LoRA Users Beware: A Few Spurious Tokens Can Manipulate Your Finetuned Model
Marcel Mateos Salles, Praney Goyal, Pradyut Sekhsaria, Hai Huang, Randall Balestriero
TL;DR
The paper demonstrates that LoRA finetuning is vulnerable to Seamless Spurious Token Injection (SSTI), wherein a single spurious token can deterministically steer model predictions. It introduces a formal SSTI framework, conducts large-scale experiments across model families and datasets, and reveals a non-monotonic relationship between LoRA capacity and robustness depending on SSTI strength. Attention-entropy emerges as a practical diagnostic for detecting SSTI-driven shortcuts, while standard data-cleaning and grammar tools prove ineffective in fully mitigating these risks; paraphrasing offers partial defense with token-type dependent retention.
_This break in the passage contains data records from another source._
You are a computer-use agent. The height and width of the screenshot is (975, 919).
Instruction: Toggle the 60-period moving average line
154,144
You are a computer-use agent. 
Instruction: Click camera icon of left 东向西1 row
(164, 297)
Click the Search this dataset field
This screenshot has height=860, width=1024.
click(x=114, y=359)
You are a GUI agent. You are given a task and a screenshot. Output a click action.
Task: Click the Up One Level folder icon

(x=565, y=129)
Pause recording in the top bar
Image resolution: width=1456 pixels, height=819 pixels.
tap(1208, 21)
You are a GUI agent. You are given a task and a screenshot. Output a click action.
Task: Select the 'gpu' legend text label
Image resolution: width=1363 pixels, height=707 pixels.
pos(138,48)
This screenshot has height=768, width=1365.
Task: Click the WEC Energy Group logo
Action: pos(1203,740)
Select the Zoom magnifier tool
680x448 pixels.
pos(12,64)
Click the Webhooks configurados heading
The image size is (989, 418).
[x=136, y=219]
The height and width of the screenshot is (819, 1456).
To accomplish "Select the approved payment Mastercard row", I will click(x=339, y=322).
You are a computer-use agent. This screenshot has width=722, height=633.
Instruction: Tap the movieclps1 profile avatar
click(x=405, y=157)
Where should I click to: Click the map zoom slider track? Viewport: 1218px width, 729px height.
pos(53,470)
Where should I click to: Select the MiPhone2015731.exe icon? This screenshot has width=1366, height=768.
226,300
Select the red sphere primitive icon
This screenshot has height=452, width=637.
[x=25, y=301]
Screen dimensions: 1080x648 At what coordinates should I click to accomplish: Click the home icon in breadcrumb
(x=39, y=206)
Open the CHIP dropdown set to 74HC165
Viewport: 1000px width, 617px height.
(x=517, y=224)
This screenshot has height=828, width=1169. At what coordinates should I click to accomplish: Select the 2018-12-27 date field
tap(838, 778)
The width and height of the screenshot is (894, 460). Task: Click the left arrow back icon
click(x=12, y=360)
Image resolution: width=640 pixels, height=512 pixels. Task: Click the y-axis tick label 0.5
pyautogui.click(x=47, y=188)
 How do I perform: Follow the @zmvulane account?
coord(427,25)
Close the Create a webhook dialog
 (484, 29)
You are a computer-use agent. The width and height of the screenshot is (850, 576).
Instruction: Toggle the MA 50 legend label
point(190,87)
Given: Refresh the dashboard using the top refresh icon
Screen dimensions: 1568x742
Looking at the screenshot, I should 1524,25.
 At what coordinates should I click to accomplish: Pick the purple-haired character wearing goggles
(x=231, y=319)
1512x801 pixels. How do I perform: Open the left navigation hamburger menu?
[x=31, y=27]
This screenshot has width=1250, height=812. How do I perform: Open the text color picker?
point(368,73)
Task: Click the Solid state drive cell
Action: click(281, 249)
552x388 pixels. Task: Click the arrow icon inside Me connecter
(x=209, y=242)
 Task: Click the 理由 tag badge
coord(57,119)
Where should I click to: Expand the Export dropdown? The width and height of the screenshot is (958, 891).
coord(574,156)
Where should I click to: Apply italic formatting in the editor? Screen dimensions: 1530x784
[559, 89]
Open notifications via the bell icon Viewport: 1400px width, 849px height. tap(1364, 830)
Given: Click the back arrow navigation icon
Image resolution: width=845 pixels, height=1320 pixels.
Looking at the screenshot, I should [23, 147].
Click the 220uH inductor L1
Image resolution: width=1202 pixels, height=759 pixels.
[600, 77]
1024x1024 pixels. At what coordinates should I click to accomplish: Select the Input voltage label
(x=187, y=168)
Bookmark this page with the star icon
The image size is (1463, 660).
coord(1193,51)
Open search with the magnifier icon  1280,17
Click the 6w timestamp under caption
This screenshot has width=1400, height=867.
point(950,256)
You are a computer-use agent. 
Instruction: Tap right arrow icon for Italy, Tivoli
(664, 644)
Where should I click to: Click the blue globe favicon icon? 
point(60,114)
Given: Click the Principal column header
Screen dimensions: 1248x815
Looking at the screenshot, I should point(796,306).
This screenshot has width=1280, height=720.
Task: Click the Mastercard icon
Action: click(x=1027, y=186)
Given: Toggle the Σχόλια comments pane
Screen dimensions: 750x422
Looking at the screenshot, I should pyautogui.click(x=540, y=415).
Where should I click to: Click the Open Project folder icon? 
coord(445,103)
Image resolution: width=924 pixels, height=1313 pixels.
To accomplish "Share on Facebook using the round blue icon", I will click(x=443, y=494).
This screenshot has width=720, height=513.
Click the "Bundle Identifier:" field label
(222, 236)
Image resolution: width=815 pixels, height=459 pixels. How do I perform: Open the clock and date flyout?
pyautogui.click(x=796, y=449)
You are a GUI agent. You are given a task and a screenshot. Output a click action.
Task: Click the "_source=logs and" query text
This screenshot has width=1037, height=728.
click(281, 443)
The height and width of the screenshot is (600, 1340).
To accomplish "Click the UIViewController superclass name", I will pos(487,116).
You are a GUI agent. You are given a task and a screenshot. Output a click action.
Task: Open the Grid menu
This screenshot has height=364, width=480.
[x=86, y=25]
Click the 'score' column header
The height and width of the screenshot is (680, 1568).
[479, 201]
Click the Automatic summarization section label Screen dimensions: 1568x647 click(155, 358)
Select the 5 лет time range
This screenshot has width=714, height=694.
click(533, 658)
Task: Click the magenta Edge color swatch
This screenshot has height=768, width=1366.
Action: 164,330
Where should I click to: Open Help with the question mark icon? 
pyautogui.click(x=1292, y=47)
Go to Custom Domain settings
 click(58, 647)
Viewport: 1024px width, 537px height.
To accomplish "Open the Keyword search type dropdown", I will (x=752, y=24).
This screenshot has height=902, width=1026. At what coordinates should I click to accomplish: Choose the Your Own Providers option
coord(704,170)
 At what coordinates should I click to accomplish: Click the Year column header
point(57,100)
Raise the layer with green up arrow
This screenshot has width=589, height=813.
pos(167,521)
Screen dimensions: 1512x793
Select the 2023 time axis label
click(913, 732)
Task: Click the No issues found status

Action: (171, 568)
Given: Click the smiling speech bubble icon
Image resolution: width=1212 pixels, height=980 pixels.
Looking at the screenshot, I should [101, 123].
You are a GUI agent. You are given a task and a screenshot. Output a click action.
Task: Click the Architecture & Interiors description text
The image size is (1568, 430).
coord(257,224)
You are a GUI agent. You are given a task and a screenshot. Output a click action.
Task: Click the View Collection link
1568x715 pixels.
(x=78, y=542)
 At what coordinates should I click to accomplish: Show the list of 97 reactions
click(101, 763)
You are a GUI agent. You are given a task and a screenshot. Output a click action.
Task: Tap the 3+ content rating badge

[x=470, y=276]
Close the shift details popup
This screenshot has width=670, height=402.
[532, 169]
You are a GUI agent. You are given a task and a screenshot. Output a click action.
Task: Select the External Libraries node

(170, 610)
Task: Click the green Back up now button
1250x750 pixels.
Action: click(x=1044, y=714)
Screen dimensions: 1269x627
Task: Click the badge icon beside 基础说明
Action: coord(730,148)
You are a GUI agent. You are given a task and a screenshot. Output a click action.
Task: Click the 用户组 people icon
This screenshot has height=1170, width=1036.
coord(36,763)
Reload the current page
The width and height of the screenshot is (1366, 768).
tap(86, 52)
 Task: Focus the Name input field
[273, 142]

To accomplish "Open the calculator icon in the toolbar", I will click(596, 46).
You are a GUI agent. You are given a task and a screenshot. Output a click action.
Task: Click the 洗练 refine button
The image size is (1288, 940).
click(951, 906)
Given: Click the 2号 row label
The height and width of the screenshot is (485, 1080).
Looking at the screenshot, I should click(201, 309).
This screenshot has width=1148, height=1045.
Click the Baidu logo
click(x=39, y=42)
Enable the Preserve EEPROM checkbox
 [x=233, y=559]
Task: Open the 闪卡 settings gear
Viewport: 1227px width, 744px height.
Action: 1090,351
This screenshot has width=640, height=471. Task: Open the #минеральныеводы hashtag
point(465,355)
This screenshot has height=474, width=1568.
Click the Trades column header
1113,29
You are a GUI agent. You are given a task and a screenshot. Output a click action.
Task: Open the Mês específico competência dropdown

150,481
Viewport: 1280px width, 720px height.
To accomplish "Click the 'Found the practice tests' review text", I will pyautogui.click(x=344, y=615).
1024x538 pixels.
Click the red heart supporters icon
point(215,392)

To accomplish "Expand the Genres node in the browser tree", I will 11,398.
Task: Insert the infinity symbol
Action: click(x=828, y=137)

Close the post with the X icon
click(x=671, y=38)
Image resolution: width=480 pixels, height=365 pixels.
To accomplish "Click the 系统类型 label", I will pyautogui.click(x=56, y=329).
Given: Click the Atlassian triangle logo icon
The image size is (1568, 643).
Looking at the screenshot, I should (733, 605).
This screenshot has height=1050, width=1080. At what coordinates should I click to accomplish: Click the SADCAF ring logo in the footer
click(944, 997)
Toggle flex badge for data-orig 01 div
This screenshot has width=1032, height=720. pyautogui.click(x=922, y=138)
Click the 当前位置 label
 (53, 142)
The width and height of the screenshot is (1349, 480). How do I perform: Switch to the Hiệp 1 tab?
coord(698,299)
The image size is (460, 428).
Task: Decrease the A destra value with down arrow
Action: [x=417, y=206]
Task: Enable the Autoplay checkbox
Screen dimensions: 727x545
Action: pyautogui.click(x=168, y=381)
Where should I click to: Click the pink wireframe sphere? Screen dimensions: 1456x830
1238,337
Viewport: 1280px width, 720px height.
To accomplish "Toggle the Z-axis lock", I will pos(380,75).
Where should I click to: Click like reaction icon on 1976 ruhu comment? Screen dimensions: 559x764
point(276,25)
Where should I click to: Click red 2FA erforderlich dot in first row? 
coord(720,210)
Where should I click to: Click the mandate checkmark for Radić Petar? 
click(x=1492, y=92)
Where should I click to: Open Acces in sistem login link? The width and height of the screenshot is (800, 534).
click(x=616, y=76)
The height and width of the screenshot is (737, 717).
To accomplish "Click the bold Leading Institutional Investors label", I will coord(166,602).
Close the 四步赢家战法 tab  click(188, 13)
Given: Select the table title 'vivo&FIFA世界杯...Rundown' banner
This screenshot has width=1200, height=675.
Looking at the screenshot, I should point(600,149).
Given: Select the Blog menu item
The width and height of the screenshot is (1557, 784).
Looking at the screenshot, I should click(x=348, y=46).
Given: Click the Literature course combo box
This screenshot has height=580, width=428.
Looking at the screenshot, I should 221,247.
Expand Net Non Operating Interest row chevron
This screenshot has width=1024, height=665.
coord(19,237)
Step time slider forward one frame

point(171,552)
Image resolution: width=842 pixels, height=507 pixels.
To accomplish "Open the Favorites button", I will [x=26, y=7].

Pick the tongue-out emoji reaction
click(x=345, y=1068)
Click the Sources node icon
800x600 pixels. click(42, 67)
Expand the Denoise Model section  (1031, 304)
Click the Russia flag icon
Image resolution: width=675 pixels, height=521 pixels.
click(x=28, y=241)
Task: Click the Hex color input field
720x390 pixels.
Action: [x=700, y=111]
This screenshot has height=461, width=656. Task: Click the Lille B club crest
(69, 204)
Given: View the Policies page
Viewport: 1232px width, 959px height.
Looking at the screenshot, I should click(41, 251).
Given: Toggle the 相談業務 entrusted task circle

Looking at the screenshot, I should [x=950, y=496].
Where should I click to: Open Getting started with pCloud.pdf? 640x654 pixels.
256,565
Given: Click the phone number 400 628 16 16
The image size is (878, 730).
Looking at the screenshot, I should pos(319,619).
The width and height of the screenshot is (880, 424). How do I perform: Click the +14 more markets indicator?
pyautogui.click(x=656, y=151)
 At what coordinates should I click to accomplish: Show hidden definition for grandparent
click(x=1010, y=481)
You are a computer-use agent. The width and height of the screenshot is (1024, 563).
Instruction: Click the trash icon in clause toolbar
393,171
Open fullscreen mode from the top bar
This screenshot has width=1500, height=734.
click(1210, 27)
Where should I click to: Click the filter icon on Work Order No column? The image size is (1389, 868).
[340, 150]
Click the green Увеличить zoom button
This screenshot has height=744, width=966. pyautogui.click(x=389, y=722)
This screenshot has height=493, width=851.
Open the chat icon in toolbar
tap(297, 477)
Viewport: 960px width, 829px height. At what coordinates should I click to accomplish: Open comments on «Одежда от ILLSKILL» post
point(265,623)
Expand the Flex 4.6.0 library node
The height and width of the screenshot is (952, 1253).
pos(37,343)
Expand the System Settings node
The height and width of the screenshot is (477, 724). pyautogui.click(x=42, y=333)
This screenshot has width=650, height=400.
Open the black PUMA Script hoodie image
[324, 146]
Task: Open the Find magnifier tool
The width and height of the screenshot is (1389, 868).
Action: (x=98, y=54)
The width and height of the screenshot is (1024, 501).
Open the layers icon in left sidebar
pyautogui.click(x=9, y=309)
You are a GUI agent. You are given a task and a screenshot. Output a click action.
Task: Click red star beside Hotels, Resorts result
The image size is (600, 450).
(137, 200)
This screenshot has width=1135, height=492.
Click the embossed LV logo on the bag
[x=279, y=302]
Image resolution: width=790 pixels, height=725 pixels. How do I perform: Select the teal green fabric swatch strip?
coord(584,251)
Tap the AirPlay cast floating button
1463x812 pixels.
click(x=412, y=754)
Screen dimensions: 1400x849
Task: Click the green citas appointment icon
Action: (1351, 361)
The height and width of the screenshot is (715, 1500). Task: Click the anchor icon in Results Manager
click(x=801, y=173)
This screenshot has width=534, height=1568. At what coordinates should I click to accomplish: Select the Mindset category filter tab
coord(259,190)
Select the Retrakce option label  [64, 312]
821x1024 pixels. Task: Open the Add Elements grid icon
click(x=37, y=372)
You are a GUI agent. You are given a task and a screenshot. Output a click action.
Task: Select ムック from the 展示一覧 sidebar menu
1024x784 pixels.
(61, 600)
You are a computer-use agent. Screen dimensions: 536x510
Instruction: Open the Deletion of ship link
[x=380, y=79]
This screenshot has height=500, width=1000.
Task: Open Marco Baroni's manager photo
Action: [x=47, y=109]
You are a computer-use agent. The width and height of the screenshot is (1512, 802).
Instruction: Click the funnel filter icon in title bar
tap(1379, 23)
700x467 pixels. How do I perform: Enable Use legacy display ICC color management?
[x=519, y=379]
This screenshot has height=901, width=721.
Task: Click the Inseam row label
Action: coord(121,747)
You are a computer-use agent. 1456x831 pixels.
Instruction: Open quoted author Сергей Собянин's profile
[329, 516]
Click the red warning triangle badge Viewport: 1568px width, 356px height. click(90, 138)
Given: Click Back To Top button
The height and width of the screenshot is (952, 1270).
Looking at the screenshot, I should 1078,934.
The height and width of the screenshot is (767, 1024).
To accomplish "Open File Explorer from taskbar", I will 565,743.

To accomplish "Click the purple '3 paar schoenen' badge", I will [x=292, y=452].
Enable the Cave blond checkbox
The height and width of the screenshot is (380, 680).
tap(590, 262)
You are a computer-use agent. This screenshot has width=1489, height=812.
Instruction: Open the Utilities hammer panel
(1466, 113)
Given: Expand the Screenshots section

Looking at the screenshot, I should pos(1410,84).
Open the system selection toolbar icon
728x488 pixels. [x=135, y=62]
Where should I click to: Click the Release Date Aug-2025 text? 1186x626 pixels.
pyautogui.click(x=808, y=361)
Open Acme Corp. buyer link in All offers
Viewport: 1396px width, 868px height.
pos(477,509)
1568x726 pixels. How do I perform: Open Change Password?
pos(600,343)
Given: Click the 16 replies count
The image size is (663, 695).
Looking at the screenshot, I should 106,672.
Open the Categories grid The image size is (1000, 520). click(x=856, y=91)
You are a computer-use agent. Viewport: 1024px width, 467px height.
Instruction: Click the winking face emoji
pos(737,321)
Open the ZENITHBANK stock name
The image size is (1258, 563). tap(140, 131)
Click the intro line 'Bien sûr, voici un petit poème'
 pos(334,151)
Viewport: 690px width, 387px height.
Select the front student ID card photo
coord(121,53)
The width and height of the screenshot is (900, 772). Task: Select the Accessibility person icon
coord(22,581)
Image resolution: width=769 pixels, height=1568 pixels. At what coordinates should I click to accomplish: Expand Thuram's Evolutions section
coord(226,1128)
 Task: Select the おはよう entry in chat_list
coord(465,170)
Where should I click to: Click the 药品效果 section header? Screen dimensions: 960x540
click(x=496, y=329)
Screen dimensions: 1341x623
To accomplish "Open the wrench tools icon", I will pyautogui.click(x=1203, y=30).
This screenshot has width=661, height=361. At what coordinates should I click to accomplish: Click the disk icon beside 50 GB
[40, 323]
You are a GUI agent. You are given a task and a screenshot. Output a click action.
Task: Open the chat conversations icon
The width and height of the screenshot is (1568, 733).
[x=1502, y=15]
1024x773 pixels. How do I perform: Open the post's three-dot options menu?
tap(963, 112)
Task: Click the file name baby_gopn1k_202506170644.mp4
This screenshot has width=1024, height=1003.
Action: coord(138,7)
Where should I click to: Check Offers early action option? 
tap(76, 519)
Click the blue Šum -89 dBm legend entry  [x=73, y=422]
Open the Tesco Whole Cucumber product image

The work underscores a critical tradeoff between efficiency and robustness in PEFT and provides a usable SSTI toolkit to evaluate and improve data quality and AI safety in finetuning pipelines.
Abstract
Large Language Models (LLMs) are commonly finetuned for a variety of use cases and domains. A common approach is to leverage Low-Rank Adaptation (LoRA) -- known to provide strong performance at low resource costs. In this study, we demonstrate that LoRA actually opens the door to short-cut vulnerabilities -- and the more resource efficient is the LoRA setup, the more vulnerable will be the finetuned model to aggressive attacks. To measure that vulnerability, we introduce Seamless Spurious Token Injection (SSTI), where we find that LoRA exclusively focuses on even just a single token that is spuriously correlated with downstream labels. In short, injection of that spurious token during finetuning ensure that the model's prediction at test-time can be manipulated on-demand. We conducted experiments across model families and datasets to evaluate the impact of SSTI during LoRA finetuning while providing possible mitigations. Our experiments conclude that none of the existing checkers and preprocessors can sanitize a dataset raising new concerns for data quality and AI safety.